Research Skill Workflow
This is the canonical operator runbook for the experimental page-content research workflow that landed in docs-v2-dev.
Use this page for:
- operational usage
- source-of-truth boundaries
- readiness status
- maintenance and improvement workflow
Do not use rollout reports or tests/README.md as the canonical narrative source.
What Is Canonical
Canonical sources:
- skill behavior:
ai-tools/ai-skills/templates/*.template.md
- fact storage:
tasks/research/claims/
- adjudication ledger:
tasks/research/adjudication/page-content-research-outcomes.json
- registry validation:
tools/scripts/docs-fact-registry.js
- manual fact runner:
tools/scripts/docs-page-research.js
- PR advisory runner:
tools/scripts/docs-page-research-pr-report.js
- packet runner:
tools/scripts/docs-research-packet.js
- adjudication workflow:
tools/scripts/docs-research-adjudication.js
- research-to-plan template:
docs-guide/tooling/research-to-implementation-plan-template.md
- local/manual PR prep integration:
tools/scripts/create-codex-pr.js --advisory-research
- packet planning template:
docs-guide/tooling/research-review-packet-plan-template.md
- forward plan:
tasks/plan/future/page-content-research-trust-roadmap.md
Generated or derived:
- local installed Codex skills under
$CODEX_HOME/skills
- saved advisory reports and validation artifacts
Historical only:
- rollout evidence and exploratory pilots under
tasks/plan/repo-ops-reports/
Legacy:
- route-centric claim-ledger advisory helpers are retained only as legacy comparison tooling and are not the active PR advisory path
Workflow Model
The workflow is claim-led rather than route-led.
It is responsible for:
- extracting material factual claims
- checking evidence sources
- detecting contradictions across related pages
- classifying claims by confidence and freshness risk
- producing a propagation queue for dependent pages
It is not responsible for:
- MDX syntax validation
- style-guide compliance
- link and import integrity
- generic navigation cleanup
Route or ownership issues only belong here when they change factual ownership or contradiction resolution.
Readiness Status
Current status:
- Codex-ready: yes
- Cross-agent-ready: portable with minor work
- Operating mode: experimental and advisory-first
Interpretation:
- Codex skills can sync from the canonical template bundle immediately.
- The public and internal docs now explain how to use the workflow.

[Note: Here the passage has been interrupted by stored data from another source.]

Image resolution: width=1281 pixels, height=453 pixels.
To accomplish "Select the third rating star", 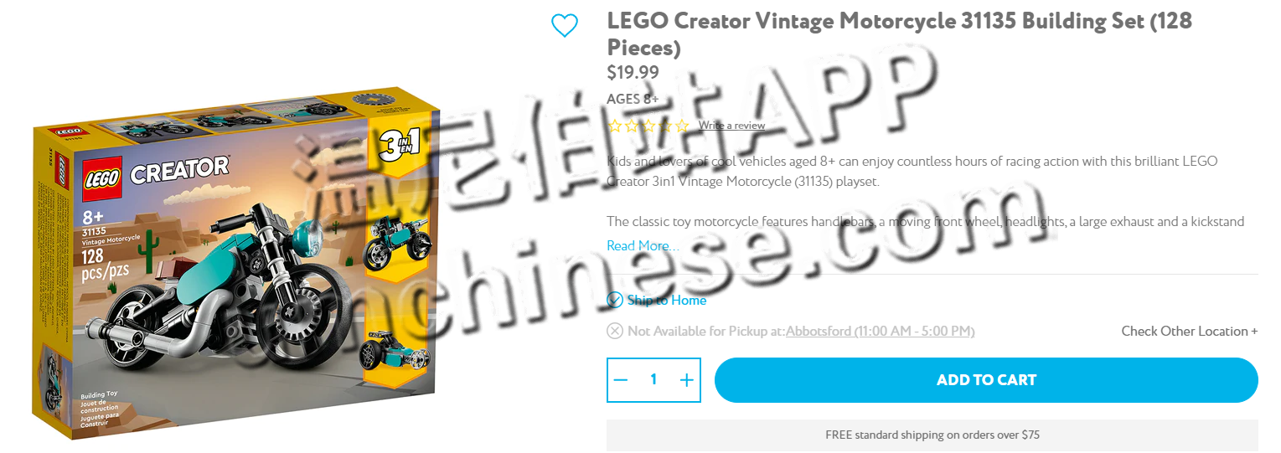I will (x=648, y=126).
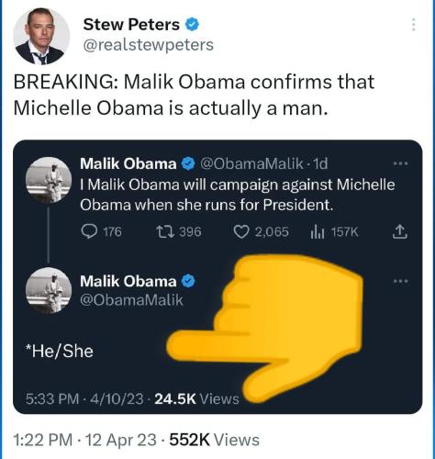435x459 pixels.
Task: View analytics icon showing 157K
Action: tap(318, 232)
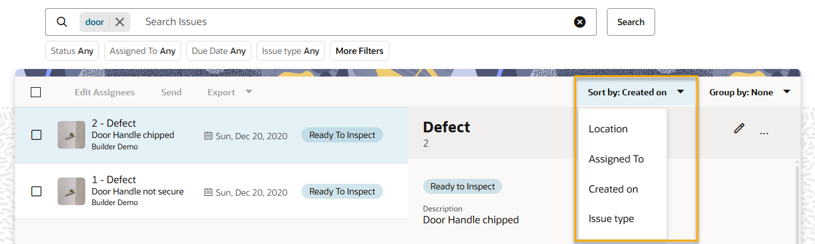
Task: Click calendar icon on Door Handle chipped row
Action: tap(209, 135)
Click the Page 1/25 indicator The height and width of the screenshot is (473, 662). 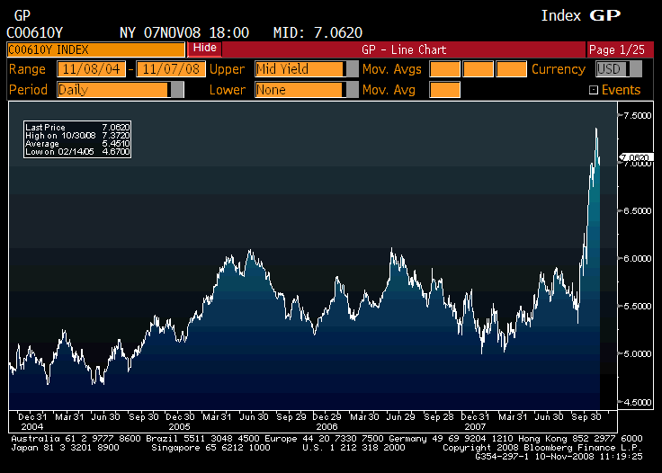pos(613,49)
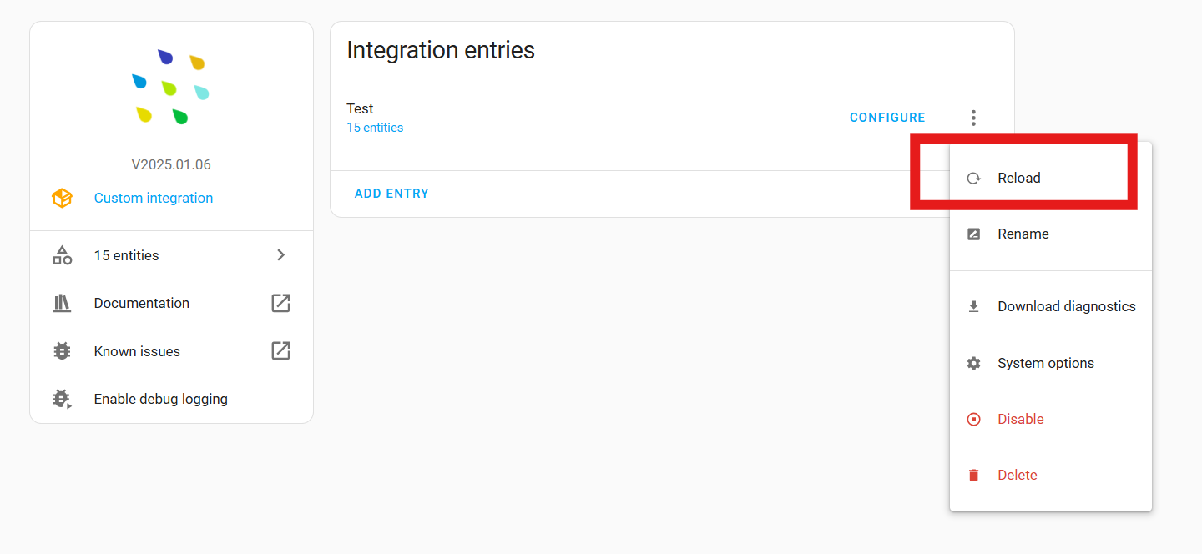Click the Documentation books icon
Image resolution: width=1202 pixels, height=554 pixels.
tap(62, 304)
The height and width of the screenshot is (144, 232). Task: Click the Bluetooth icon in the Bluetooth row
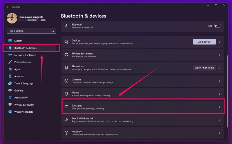click(x=66, y=26)
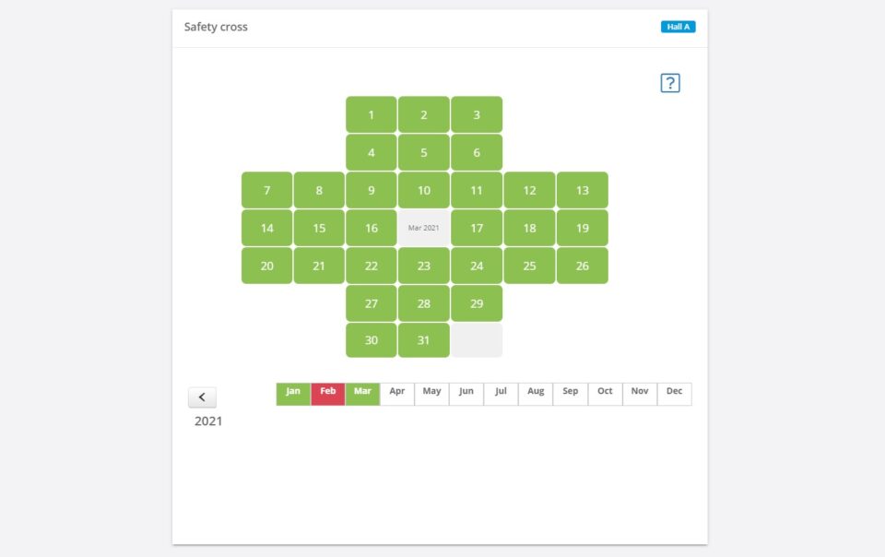This screenshot has width=885, height=557.
Task: Select the Dec month tab
Action: point(675,394)
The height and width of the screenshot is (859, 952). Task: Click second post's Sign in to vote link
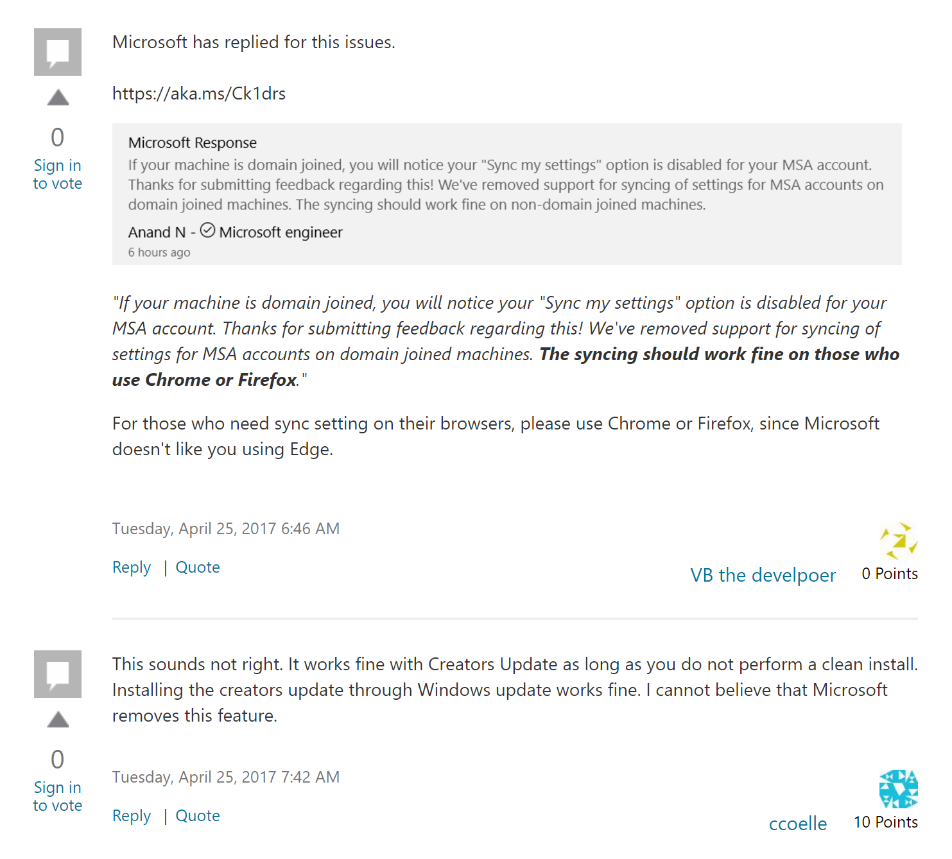[x=58, y=796]
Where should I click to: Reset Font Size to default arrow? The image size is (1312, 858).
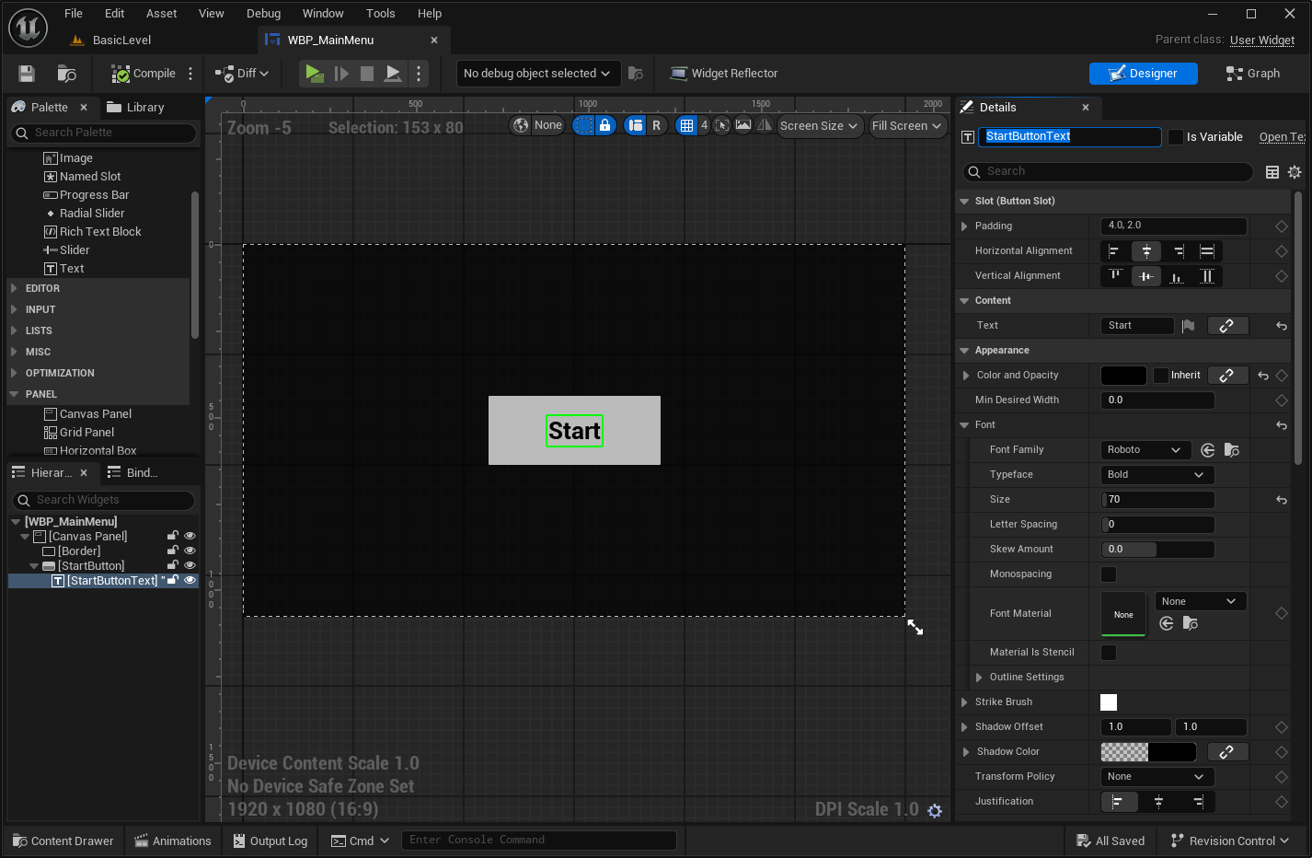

- Cross-agent portability exists structurally, but broader packaging and operator guidance still need hardening before claiming equal readiness across all agents.
Operator Commands
Validate the registry:
node tools/scripts/docs-fact-registry.js --validate --registry tasks/research/claims
Run a single-page pass:
node tools/scripts/docs-page-research.js \
--page v2/orchestrators/guides/deployment-details/setup-options.mdx \
--report-md /tmp/docs-page-research.md \
--report-json /tmp/docs-page-research.json
Run a cluster review:
node tools/scripts/docs-page-research.js \
--files v2/orchestrators/guides/deployment-details/setup-options.mdx,v2/orchestrators/setup/rcs-requirements.mdx,v2/orchestrators/guides/operator-considerations/business-case.mdx \
--report-md /tmp/docs-page-research-cluster.md \
--report-json /tmp/docs-page-research-cluster.json
Run a nav-based research packet:
node tools/scripts/docs-research-packet.js \
--nav tools/config/scoped-navigation/docs-gate-work.json \
--version v2 \
--language en \
--tab Orchestrators \
--group Guides \
--out tasks/reports/orchestrator-guides-review/research-guides-review
Run a files and folders packet:
node tools/scripts/docs-research-packet.js \
--folders v2/gateways/guides/payments-and-pricing,v2/gateways/guides/monitoring-and-tooling \
--files v2/gateways/guides/support-and-operations/funding-and-support.mdx \
--split-by dir \
--out tasks/reports/gateway-guides-review/research-guides-review
Run a manifest-defined packet:
node tools/scripts/docs-research-packet.js \
--manifest tasks/reports/repo-ops/research-packet-manifest.json \
--out tasks/reports/repo-ops/research-packet
Run the PR advisory helper:
node tools/scripts/docs-page-research-pr-report.js \
--files v2/orchestrators/guides/deployment-details/setup-options.mdx,v2/orchestrators/setup/rcs-requirements.mdx,v2/orchestrators/guides/operator-considerations/business-case.mdx \
--report-md /tmp/page-content-research-pr.md \
--report-json /tmp/page-content-research-pr.json
Run PR prep with advisory research:
node tools/scripts/create-codex-pr.js \
--advisory-research \
--changed-files v2/orchestrators/guides/deployment-details/setup-options.mdx,v2/orchestrators/setup/rcs-requirements.mdx,v2/orchestrators/guides/operator-considerations/business-case.mdx
Validate the adjudication ledger:
node tools/scripts/docs-research-adjudication.js \
--validate \
--ledger tasks/research/adjudication/page-content-research-outcomes.json
Record one adjudicated outcome from a report artifact:
node tools/scripts/docs-research-adjudication.js \
--record \
--ledger tasks/research/adjudication/page-content-research-outcomes.json \
--report-json tasks/reports/repo-ops/2026-03-16-page-content-research-pilot-gateway-trust-hardening.json \
--reviewer codex \
--claim-id gw-startup-program-current \
--human-verdict time-sensitive \
--outcome-class true_positive \
--cause-tag wording_only_conflict \
--action "keep advisory and continue current verification"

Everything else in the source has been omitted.